Sam Bankman-Fried’s Trump pardon petition is now listed as ‘pending’ at DOJ
The FTX founder is serving a 25-year sentence and is also pursuing an appeal of his 2023 conviction.
Sam Bankman-Fried has formally filed a clemency petition seeking a presidential pardon from President Donald Trump while serving a 25-year prison sentence for fraud and conspiracy. The request now appears in the U.S. Department of Justice Office of the Pardon Attorney’s records as “pending,” while Bankman-Fried continues to appeal his conviction.
Key Takeaways
- A presidential clemency petition seeking a Trump pardon has been filed by Sam Bankman-Fried as he serves a 25-year sentence for fraud and conspiracy.
- DOJ’s Office of the Pardon Attorney lists the case as “pending,” a status that indicates the file is opened and under review, with no public visibility into timing or substance.
- Bankman-Fried’s legal posture now runs on two tracks at once: an executive clemency request and a court appeal of his 2023 conviction.
- In a FOX Business phone interview, Bankman-Fried responded “Absolutely” when asked if he would want a pardon from the White House.
SBF’s Trump Pardon Request Hits DOJ as a ‘Pending’ Case
Sam Bankman-Fried has formally sought a presidential pardon from President Donald Trump while incarcerated on a 25-year sentence tied to fraud and conspiracy.
The clemency application appeared in records maintained by the U.S. Department of Justice’s Office of the Pardon Attorney and is listed as “pending.” In the DOJ system, that status means the petition has been opened and is under review.
Bankman-Fried is also pursuing an appeal of his conviction, keeping a separate judicial pathway active alongside the political one.
How the Pardon Process Works—and What ‘Pending’ Actually Signals
A presidential pardon request is a formal clemency petition routed through the DOJ’s Office of the Pardon Attorney, which processes applications and makes recommendations inside the executive branch.
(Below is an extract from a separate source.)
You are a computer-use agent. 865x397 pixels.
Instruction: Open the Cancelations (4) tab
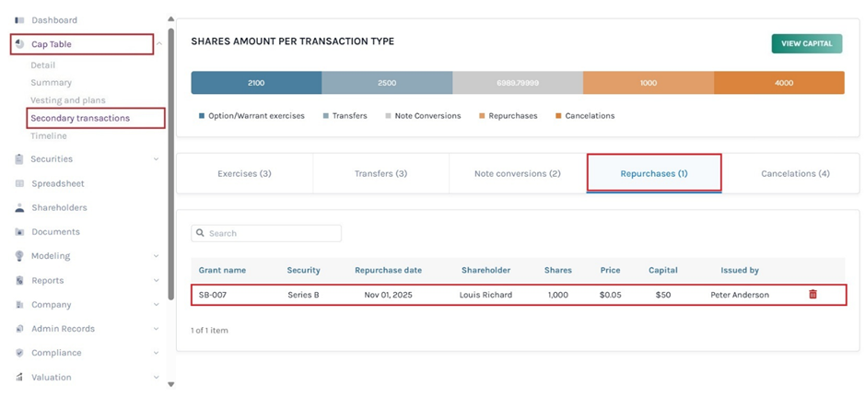coord(794,173)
It is not part of the court appeal process.
For traders, the key detail is what “pending” does not provide. The Office of the Pardon Attorney does not publicly disclose details of ongoing reviews, leaving the contents of the petition, the pace of review, and any internal recommendation timeline opaque.
That opacity matters for market structure. With no disclosed schedule, this is not a timed catalyst. It is open-ended headline risk that can reprice sentiment abruptly if the status changes or if the White House chooses to comment.
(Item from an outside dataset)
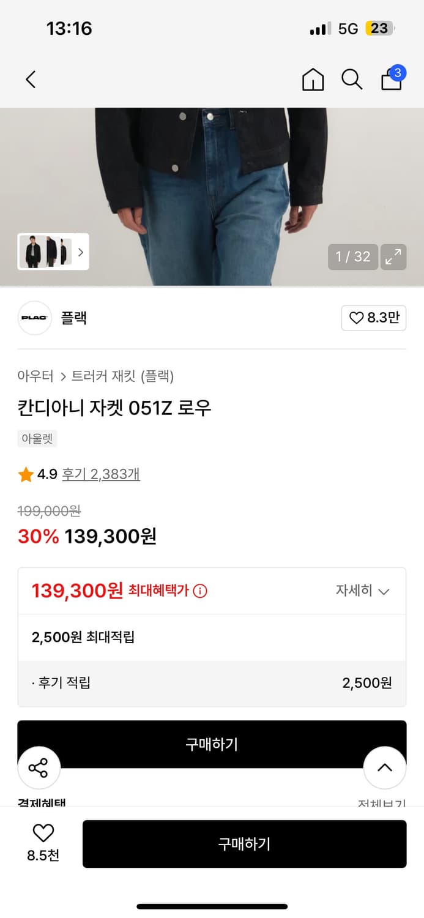This screenshot has width=424, height=918.
Task: Open 후기 2,383개 reviews link
Action: click(101, 474)
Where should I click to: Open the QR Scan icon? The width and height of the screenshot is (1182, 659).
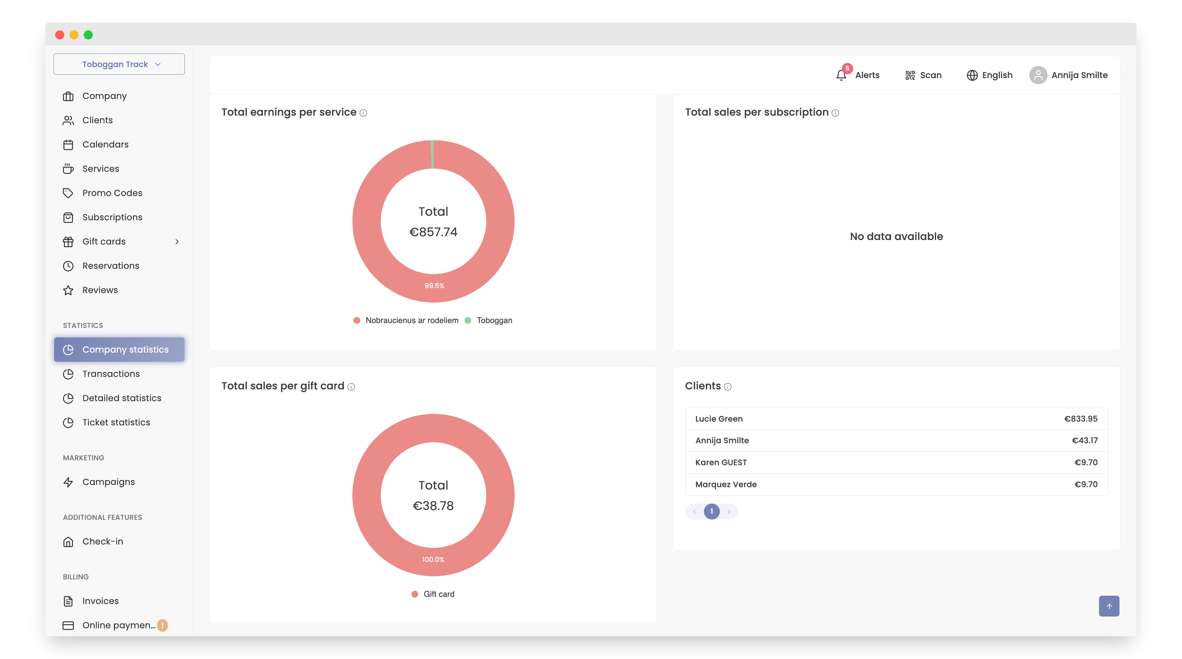[x=910, y=75]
Trump’s Crypto-Pardon Track Record vs. His Prior Warning on SBF
Trump has shown a willingness to use clemency in crypto-adjacent cases since returning to office, including pardons for Silk Road founder Ross Ulbricht, former Binance CEO Changpeng “CZ” Zhao, and the co-founders of BitMEX.
Bankman-Fried’s case is less linear. In a January interview with The New York Times, Trump said Bankman-Fried should not count on receiving clemency, grouping him with other high-profile defendants he did not intend to pardon.
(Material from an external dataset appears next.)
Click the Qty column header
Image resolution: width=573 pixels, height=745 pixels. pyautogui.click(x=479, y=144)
Bankman-Fried has publicly signaled he wants the pardon. In a FOX Business phone interview, correspondent Susan Li asked, “I assume that you would want a pardon from the White House?” Bankman-Fried replied, “Absolutely,” adding, “It would be obviously, you know, ultimately up to the president, not up to me.”
Headlines Traders Should Monitor as the Review Stays Opaque
The cleanest signal is mechanical: any change in the Office of the Pardon Attorney’s record from “pending” to a resolved outcome such as a grant, denial, or closure.
The second signal is political. Any public statement from Trump that updates or contradicts his prior comment that Bankman-Fried should not count on clemency can shift perceived odds quickly, even without a formal DOJ status change.
The third is judicial. Because Bankman-Fried is appealing his conviction, milestones like briefing progress, oral argument scheduling, or rulings can move the timeline independently of clemency.
Finally, additional high-profile crypto-related pardons would reinforce a pattern traders may try to price, even if Bankman-Fried remains a special case.
This Is a Narrative Catalyst, Not a Tradable Fundamental—Yet
I treat the “pending” label as confirmation that the clemency track is real, not as evidence that it is advancing on any predictable clock. The threshold that matters is a status change or a direct Trump comment, because the DOJ review is intentionally non-transparent.
The real test is whether either pathway actually changes Bankman-Fried’s legal status: a clemency decision from the White House or a material development in the appeal. Until one of those hits, this looks more like a sentiment catalyst than a fundamental shift, and it only becomes market-relevant in practical terms if it produces a concrete, time-bound outcome traders can price.